One moment that struck me was her comment about Julia Allison:
But in the midst of this artifice she was disarmingly straightforward about how badly she craved the attention that Internet exposure gave her — even though it came at the expense of constant, intensely vitriolic mockery.
What I don't get about current celebrity, whether made up (Julia Allison) or real (Angelina Jolie) (I know, it's a specious distinction, but somehow it seems to matter: Heidi and Spencer, whoever they are: made up; Amy Winehouse: real--the difference, of course, is that real celebrities have done something to become celebrities, while made up celebrities are simply celebrities, not singers or actresses or politicians or baseball players), anyway, what I do not get is the desire for attention and publicity of any kind. I saw a quote like this from Spencer (whoever he is) recently to the effect that any attention, negative or positive, is good for the brand.
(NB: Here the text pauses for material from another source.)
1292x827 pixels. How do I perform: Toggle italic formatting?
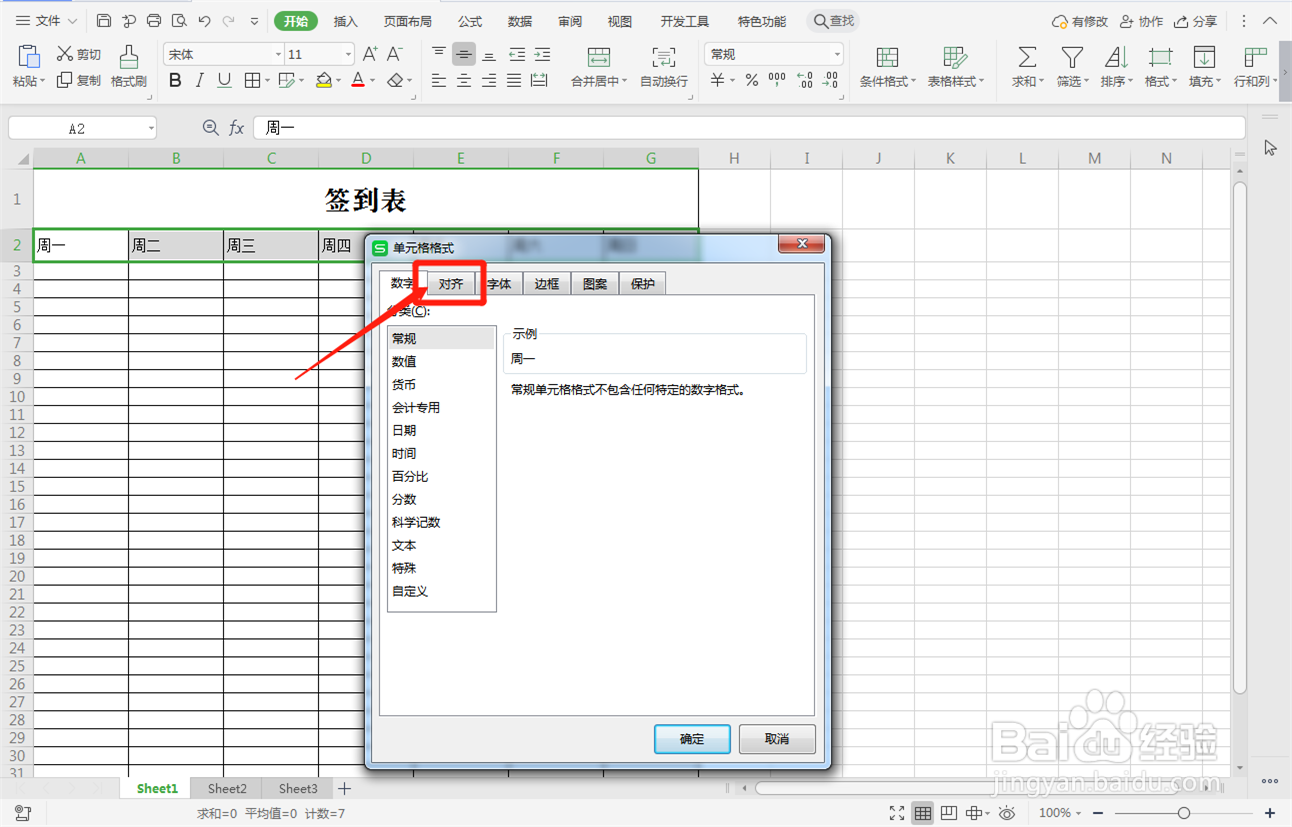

I mean, I'm a total attention whore. I love public speaking. I love people knowing about me. I want the world to think I'm the greatest--and that's the key: I only want the attention if it is positive, adulating adoration. I can't bear people to think ill of me, especially people I don't know or who don't know me. This, I think, is the most profound generational difference, not the desire to live one's life in public--which obviously I do to some extent, here with the anonymity schtick, but elsewhere (LinkedIn, website, etc.) fully visibly, albeit professionally rather than personally--but the disregard for the nature of attention, so long as it is attention.
The other quote that struck me, this time in identification rather than disidentification, was this one:
The will to blog is a complicated thing, somewhere between inspiration and compulsion. It can feel almost like a biological impulse. You see something, or an idea occurs to you, and you have to share it with the Internet as soon as possible. What I didn’t realize was that those ideas and that urgency — and the sense of self-importance that made me think anyone would be interested in hearing what went on in my head — could just disappear.
That seems very right, though Emily Gould does not seem to have lost that sense of self-importance, whereas I think I am very much losing it (I started a post earlier today about which of the 1001 books I have read--a much smaller number than the ones I recognize, which seems to say something about the nature of cultural literacy--and then decided that it didn't really matter, and deleted).
As for Emily Gould and the article overall, I'd say Kottke nails it, so no need for me to say anything more.